Optibase and
Scopus Video Networks signed a non-binding term sheet for the sale by Optibase to Scopus of Optibase's digital video and streaming business (the "Business"). In consideration for the purchase of the Business, Scopus will issue Optibase 2,600,000 ordinary shares of Scopus, currently representing prior to the issuance approximately 19% of Scopus' share capital. In addition, the parties agreed on an earn-out mechanism pursuant to which Scopus may issue to Optibase up to additional 900,000 ordinary shares of Scopus subject to achievement of sales goals. Immediately following the closing of such transaction, Optibase will hold approximately 46% of Scopus' issued share capital, or approximately 49% of Scopus' issued share capital, assuming the issuance of the additional share pursuant to the earn-out mechanism.
Optibase and Scopus agreed that all necessary corporate actions will be taken in order to amend Scopus' articles of association such that Scopus will no longer have a staggered board and Scopus shall adopt instead standard provisions regarding the appointment of directors at Scopus' general meeting by an ordinary majority and agreed on the composition of the board of directors following the closing.

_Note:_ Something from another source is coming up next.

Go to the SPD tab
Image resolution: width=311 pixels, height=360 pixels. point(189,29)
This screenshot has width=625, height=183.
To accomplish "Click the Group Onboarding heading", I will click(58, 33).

Implementation of the abovementioned transaction is subject to the fulfillment of certain conditions precedent standard for transactions of this nature, including, inter alia, completion of due diligence, the conclusion of a definitive agreement, receipt of all necessary approvals and permits and the receipt of shareholders' approval of each of Optibase and Scopus by special majorities. The transaction is expected to close in the fourth quarter of 2008. However, there is no assurance that a definitive agreement providing for the transaction as contemplated by the term sheet will be executed or that the transaction will be consummated at such time or at all.